-- start of Data extract --

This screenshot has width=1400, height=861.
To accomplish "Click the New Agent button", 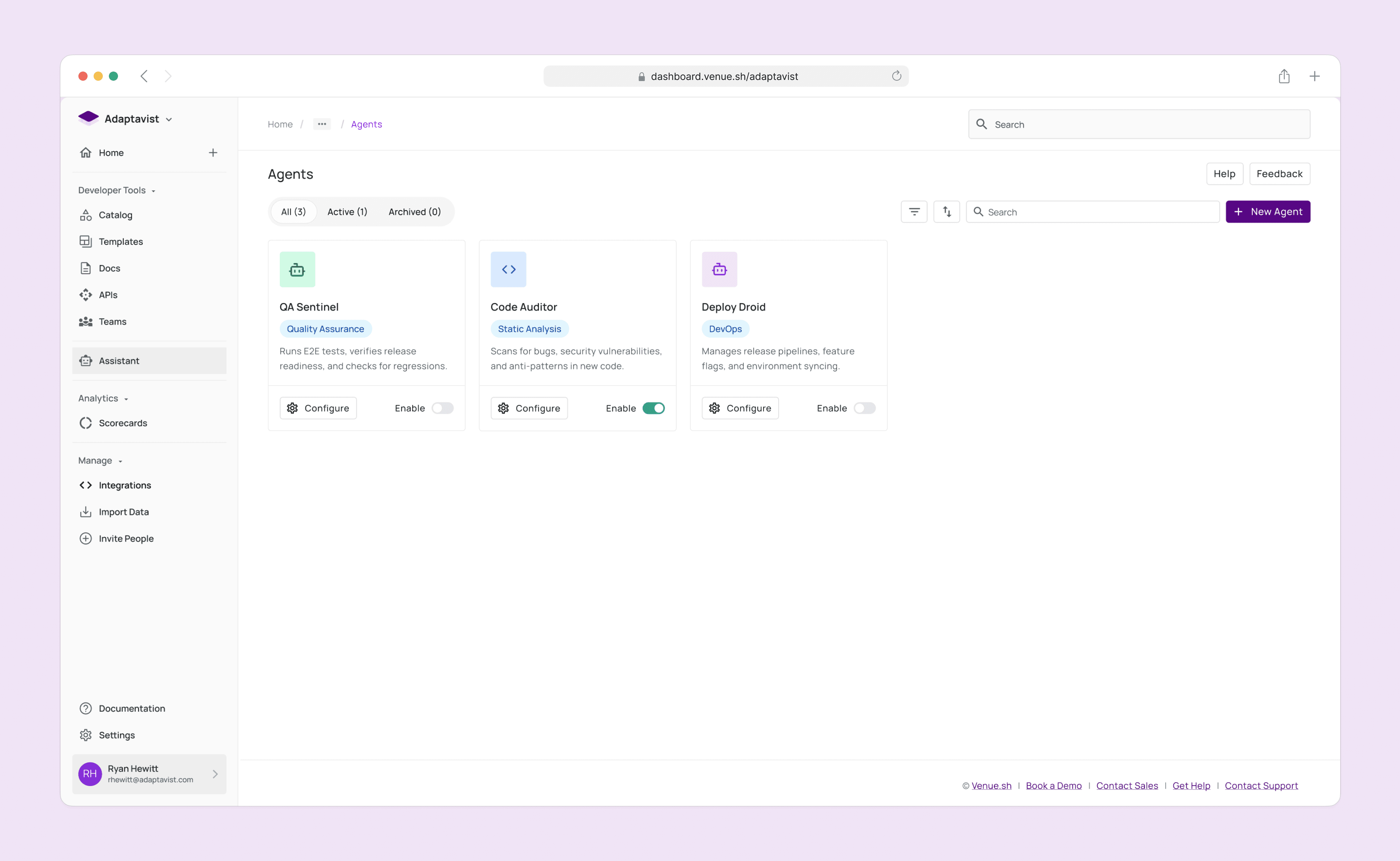I will point(1267,212).
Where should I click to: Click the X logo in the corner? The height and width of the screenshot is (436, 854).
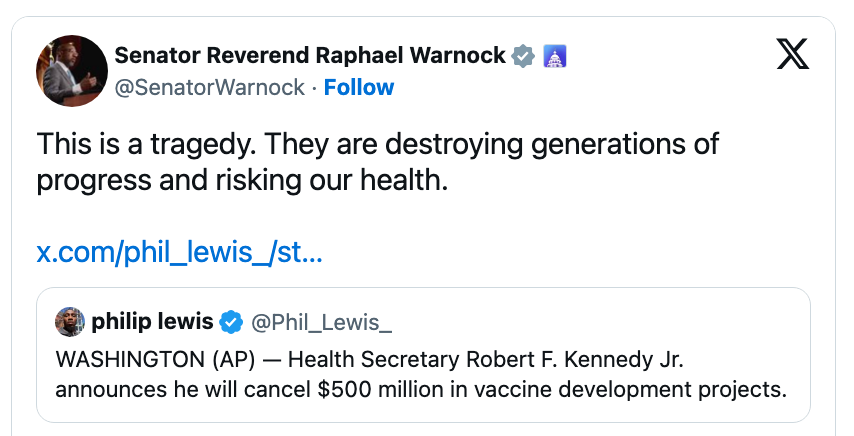[793, 55]

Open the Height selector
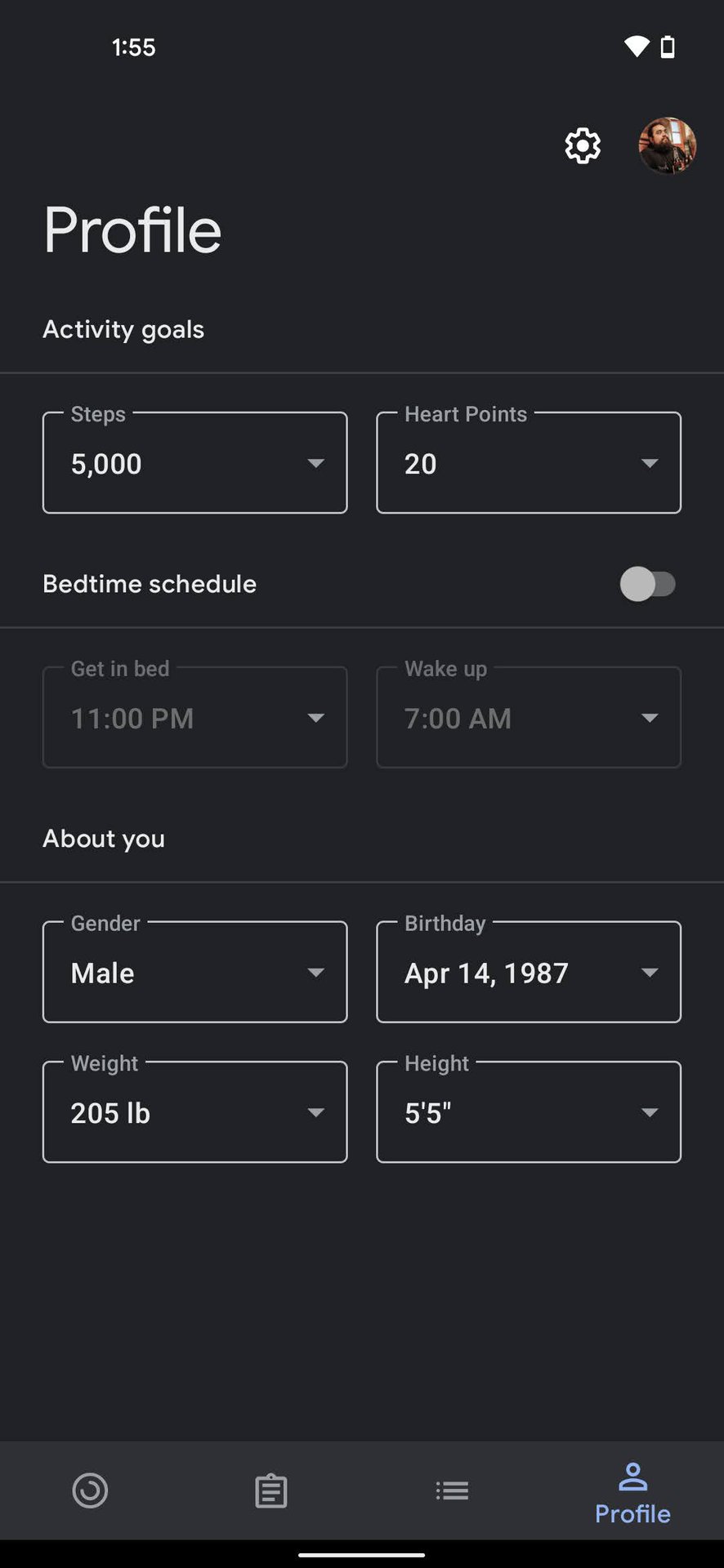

-- end of Data extract --

Aim
Lay out the lines as a Markdown table with the columns No. and Text, numbering each line. Begin at the line that has "Where should I" and stop after the last of the rows, skipping blank lines and leaving the pictures out.

The result
| No. | Text |
|---|---|
| 1 | Where should I click to: Click the X logo in the corner? The height and width of the screenshot is (436, 854). |
| 2 | [793, 55] |
| 3 | Open the Height selector |